Tarım alanlarını imara açmamızı bizden kimse istemesin…

Bu sözler, Ayvalık Belediye Başkanı Rahmi Gencer’e ait… Anadolu’nun ve bence bütün dünyanın en lezzetli ve en sağlıklı zeytinyağlarının üretildiği Ayvalık’ta bir hafta sonu geçirmekten daha güzel ne olabilir ki…13. Kez düzenlenen Ayvalık Hasat Şenliğinden yine çok keyifli anılarla döndük. “Ulusal Değer Zeytinyağı- Küresel Hedef Bütün Dünya” başlıklı panelin öncesinde kürsüye çıkan Başkan Rahmi Gencer’in hem salona hem de salon dışındakilere verdiği mesaj çok netti: “Tarım olmadan bu ülkede hiçbir şey olamaz. Geçmişte hatalar yaptık, zeytinlikleri imara açtık. Ayvalık’ta bundan sonra böyle bir şey yaşanmayacak. Türkiye’de bütçenin yüzde 1’ini oluşturan tarımsal destekler yüzde 2’ye çıksa hiçbir sorun kalmaz. Bize kimse baskı yapmasın, tarımsal alanlar asla imara açılmayacak…”
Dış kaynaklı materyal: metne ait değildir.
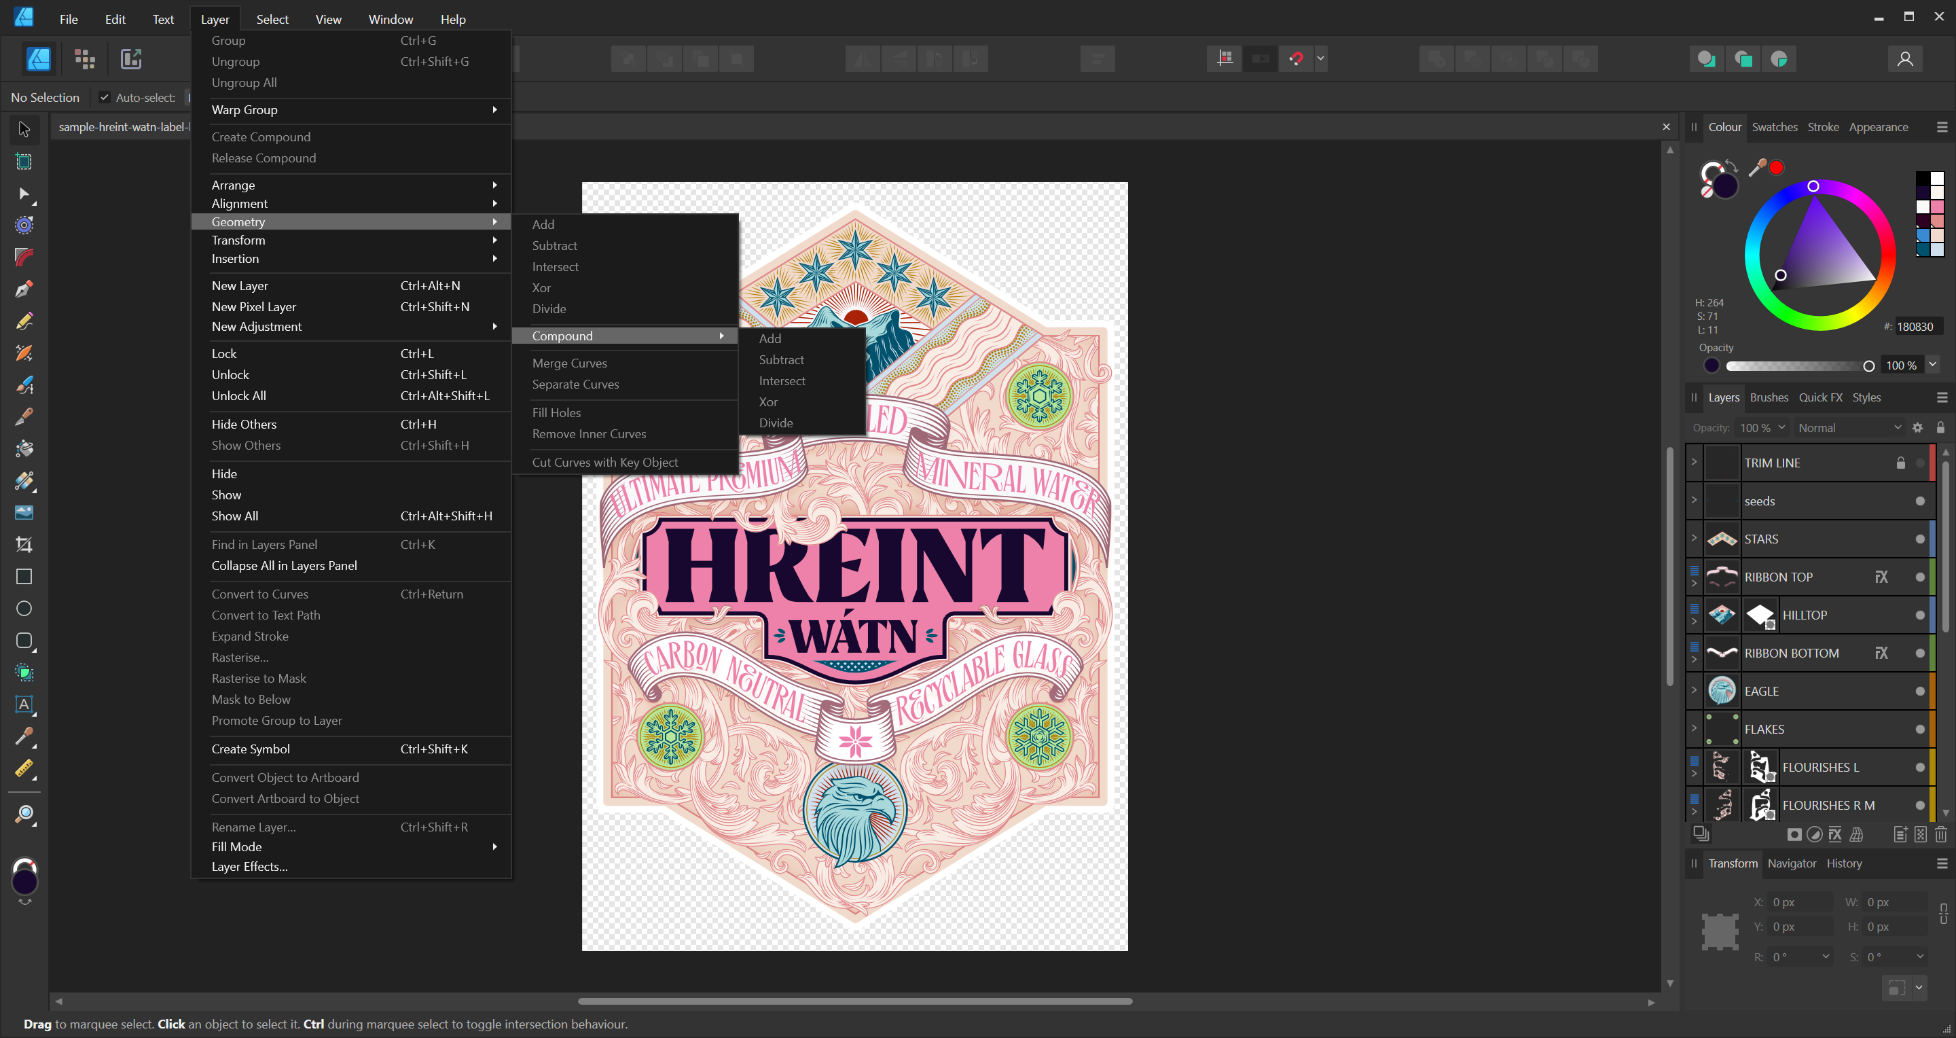Screen dimensions: 1956x1038
Task: Click Layer Effects... menu entry
Action: pos(249,866)
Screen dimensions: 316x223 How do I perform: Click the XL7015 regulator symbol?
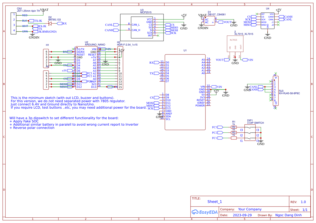click(235, 44)
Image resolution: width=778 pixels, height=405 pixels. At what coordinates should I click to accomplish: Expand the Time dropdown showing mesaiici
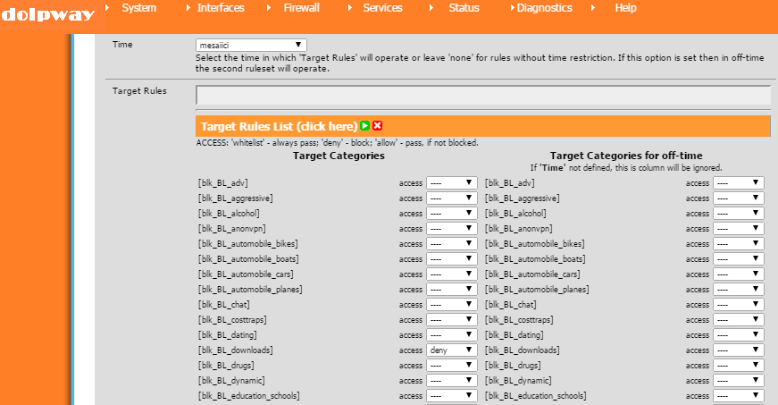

Gazeteciler ilke olarak konuşmacı alkışlamaz ama ben yürekten alkışlayanlar arasındaydım bu sözleri. Çünkü inanıyorum Gencer’in dediklerine…

CHP Balıkesir Milletvekili Ahmet Akın da Türkiye’deki zeytinlik alanların maden sektörüne talan edilmemesi için TBMM çatısı altında yaptıkları mücadeleleri anlatarak, insan sağlığına çok büyük faydaları olan zeytinyağının temel unsuru olan zeytin ağacını sonuna kadar koruyacaklarını vurguladı. Panelin ayrıntısına girmek istemiyorum. Neden olduğunu salondakiler anlamıştır. Ama Ali Ekber Yıldırım dostumun zeytin ile yazılarını kaçırmamanızı öneriyorum.

Coğrafi İşaret Meselesi

Ülkemizde şarabı gerçekten anlayan nadir isimlerden biri olan Mehmet Yalçın, geçenlerde coğrafi işareti şöyle tanımlamıştı: 1930’lu yıllarda yöresel şaraplarının taklit edilmesinden bıkanBurgonyalı bir üreticinin parlamentoya seçilmesiyle başlattığı “apelasyon” mücadelesi, coğrafî işaretin resmiyet kazanmasının ilk adımı olmuş. Fransızca “adlandırma” anlamına gelen apelasyon kelimesi, 1936’da “Appelation d’Origine Contrôlée” (Kontrollü Köken Adlandırması) adıyla yasal düzenlemeye kavuşmuş ve şaraptan başlayıp peynire, zeytinyağına, hatta tavuk cinsine kadar adım adım uzanarak Fransa’nın yöresel lezzetlerini koruma şemsiyesi altına almış. Ama apelasyon, sadece rokfor peynirini ya da St. Emilion şarabını bu isimleri başkalarının taklitine karşı korumuyor. Bu ürünleri tüketenleri, üreticilerinin olası hile-hurdalarına karşı da koruyor. Ürünlerin coğrafî sınırlarını işaretlediği gibi, nasıl üretileceklerini ve niteliklerini de belirliyor. Medoc şarabı için, bağın dönümünde 480 kilodan fazla randıman almak yasak mesela. Margaux ise daha özel bir bölge, burada randıman sınırı 450 kiloya düşüyor. Burada şırasının litresinde 178 gram şeker vermeyen ham üzümü kesmek de yasak. Ve bu sınırlara uyup uymadığınız sıkı biçimde denetleniyor. İhlalin yaptırımları ağır, para cezasından apelasyondan çıkarılmaya kadar uzanıyor.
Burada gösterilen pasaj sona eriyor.